Underage Drinking: What Others Are Doing

 In Stratford, Connecticut

A series of undercover enforcement operations has reduced illegal sales to minors from over 70 percent six months ago to less than ten percent last month. The following editorial in the

Connecticut Post shows the kind of public recognition and support that enforcement can bring.

For more information, contact Lieutenant Joseph LoSchiavo, Stratford Police Department at (203) 385-4159.

CONNECTICUT POST-November 29, 1999


Police stings boost liquor law compliance

It’s reassuring to know that Stratford police have seen marked improvement in town liquor sellers’ compliance with a state law forbidding the sale of alcohol to underage persons.

Police on Tuesday conducted a pre-Thanksgiving sting sending an underage “agent” to liquor stores to try to purchase alcoholic beverages. The “plant” was told to be truthful about being under 21 if any store personnel asked.

Of the 11 stores tested, all but one passed with flying colors. This was the fifth such sweep to have been conducted in town this year. Readers might find it revealing to contrast these results with those of an earlier operation in May, when 12 of 17 stores sold liquor to an underage buyer with no questions asked.

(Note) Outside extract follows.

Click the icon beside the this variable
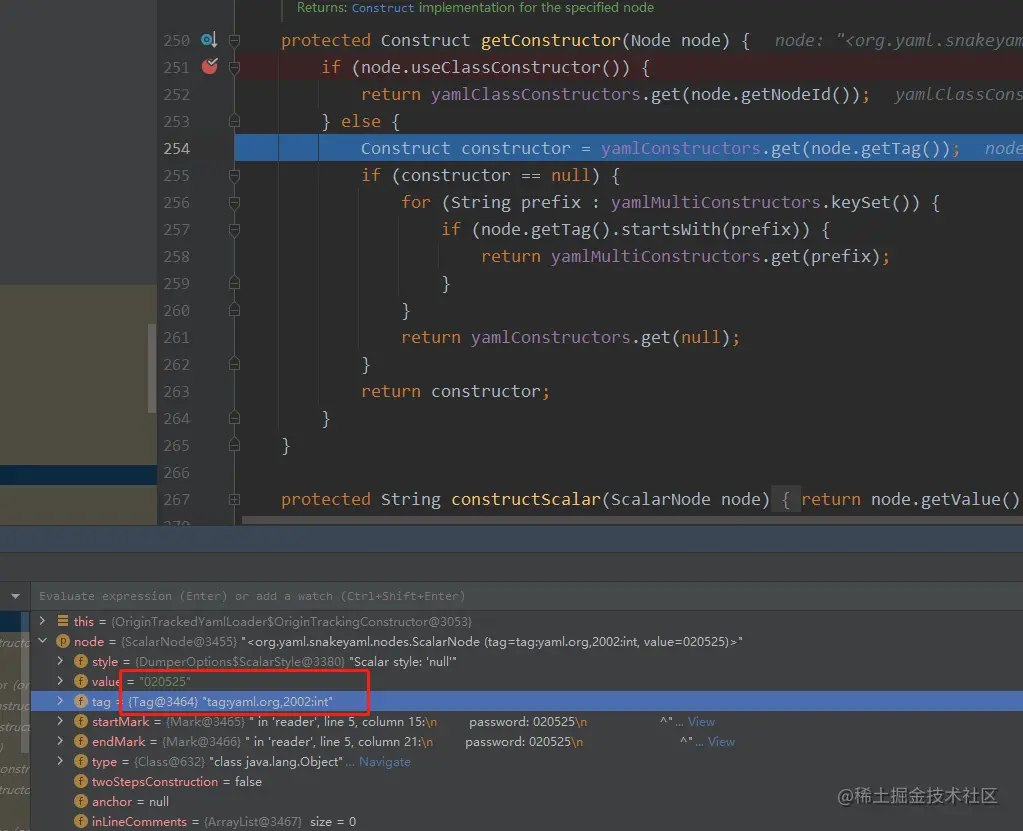[62, 621]
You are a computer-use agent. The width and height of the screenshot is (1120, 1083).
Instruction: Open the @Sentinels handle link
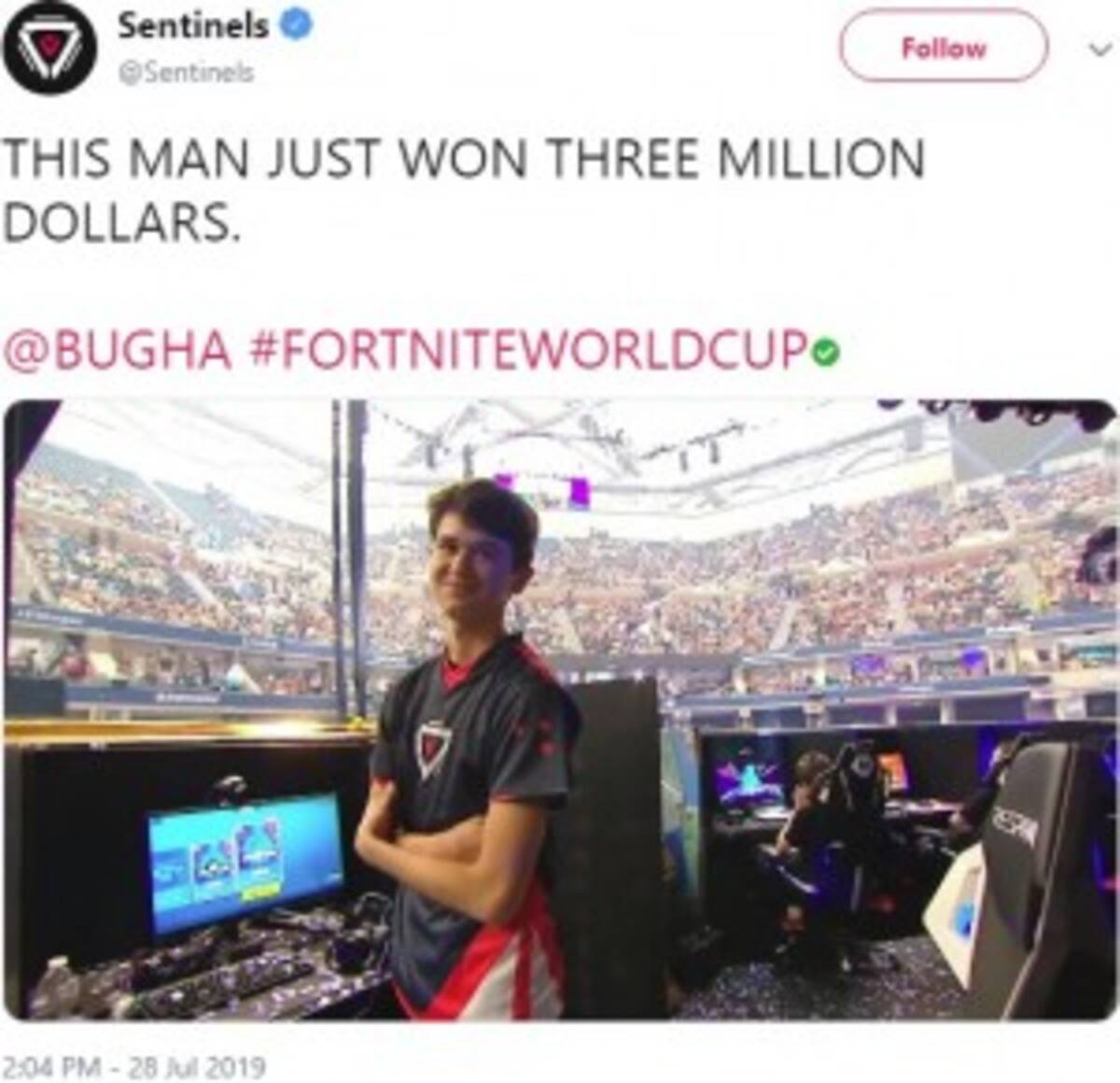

Indeed, the number of violations has fallen with each successive sting, showing consistent improvement. (First-time offenders face a three-day license suspension and a $750 fine.)

Evidently, the repeated tests have heightened awareness of this important issue where it counts most: among liquor vendors. Package store owners surely know by now that the law will be vigorously and constantly enforced. There’s no such thing as letting their guards down.

That comes as good news anytime, but particularly during this season of busy schedules and crowded highways. The last thing motorists need is an encounter with teens drinking in their cars-for that’s where many underage drinkers consume liquor.

The Stratford Spirit Shop, which sold alcohol to an underage buyer in this test and in a previous sweep, has correctly been referred to the state Liquor Control Commission.

We urge that agency to back up local police by imposing the strictest penalties at its disposal.